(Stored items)
※

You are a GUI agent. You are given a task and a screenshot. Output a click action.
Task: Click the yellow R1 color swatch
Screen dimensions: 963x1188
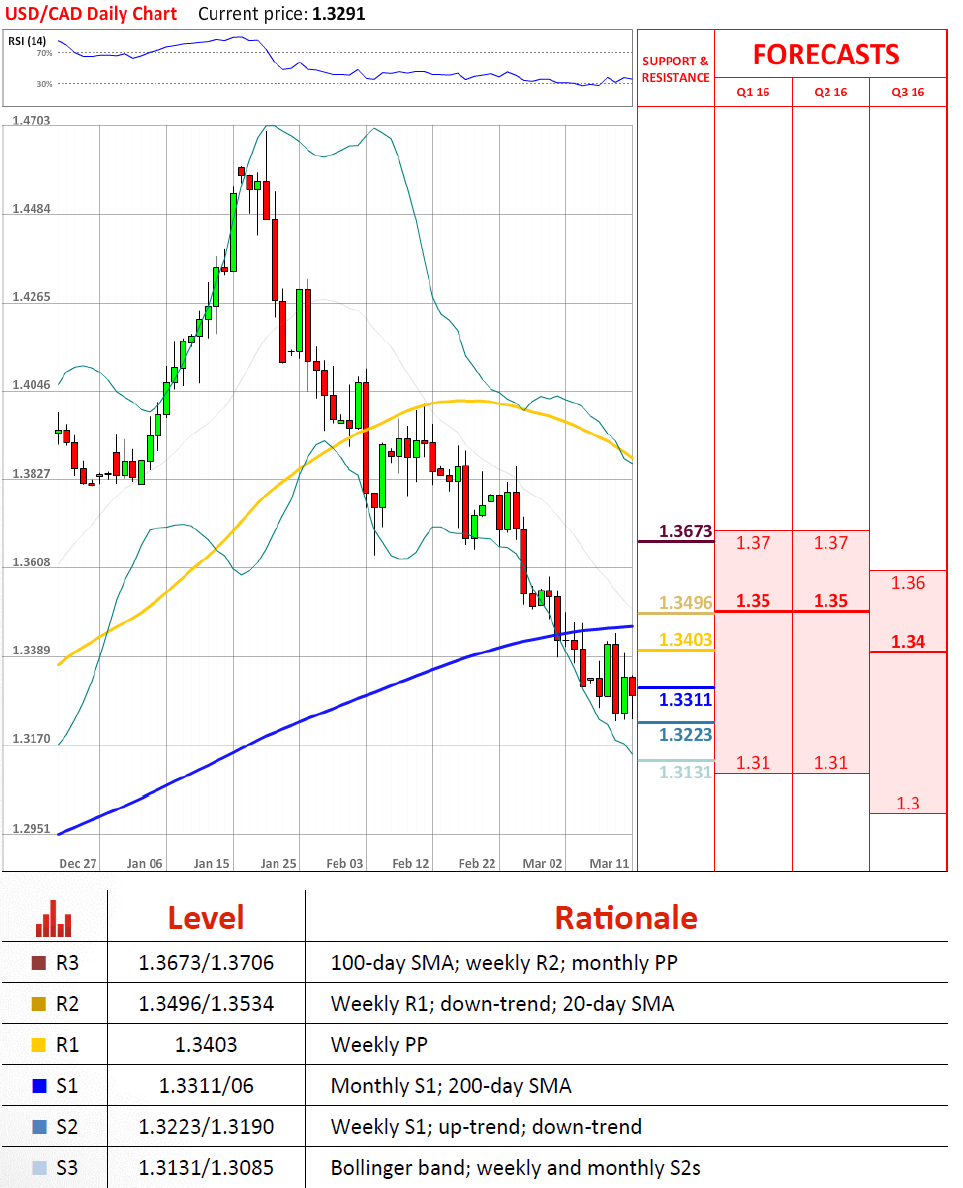click(x=39, y=1045)
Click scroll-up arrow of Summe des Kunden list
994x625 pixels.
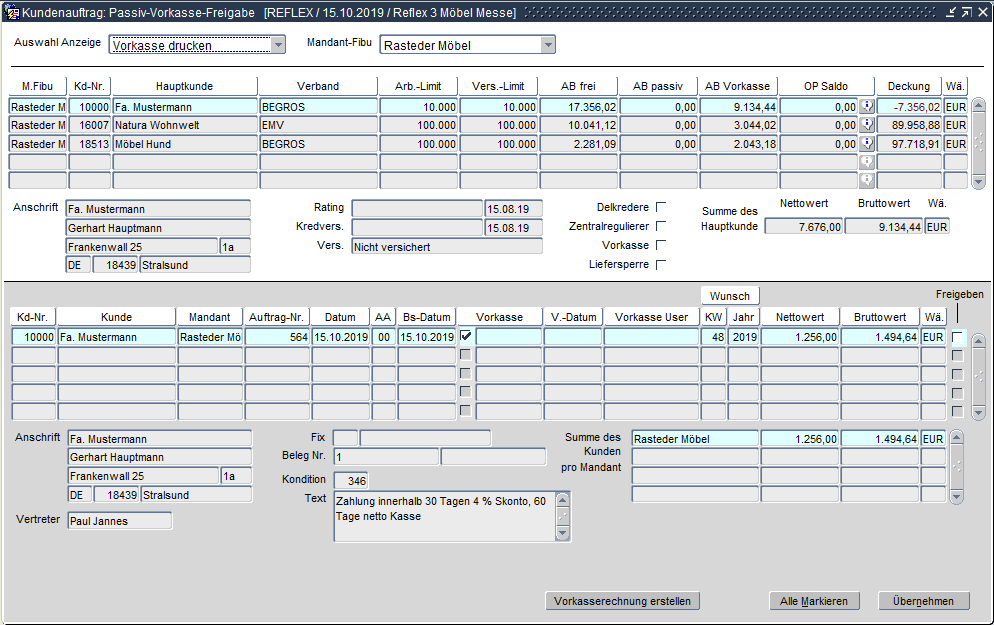click(x=957, y=438)
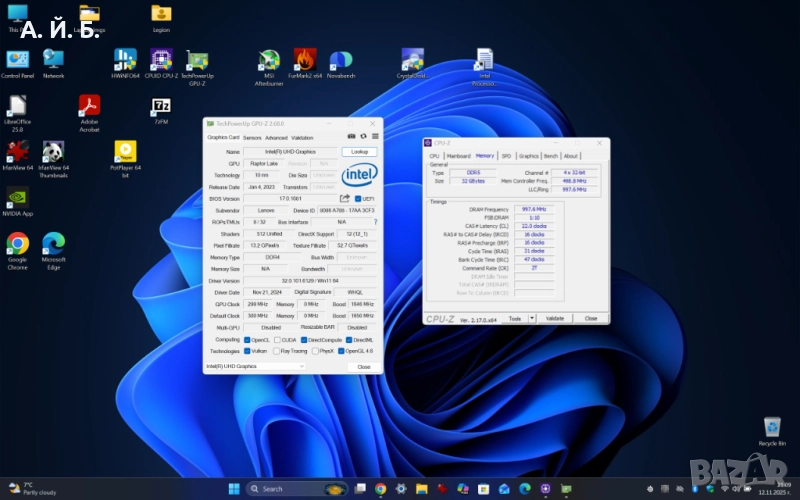Click the GPU-Z refresh icon
800x500 pixels.
coord(362,137)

※

## [EXERCISE REQUIREMENTS]
When you find the line that contains "Screen dimensions: 963x1188", retype it and every line after it through the end of the data above, exactly, with no pictures.

## [OUTPUT BELOW]
Screen dimensions: 963x1188
click(x=39, y=1045)
Click scroll-up arrow of Summe des Kunden list
994x625 pixels.
click(x=957, y=438)
Click the GPU-Z refresh icon
800x500 pixels.
coord(362,137)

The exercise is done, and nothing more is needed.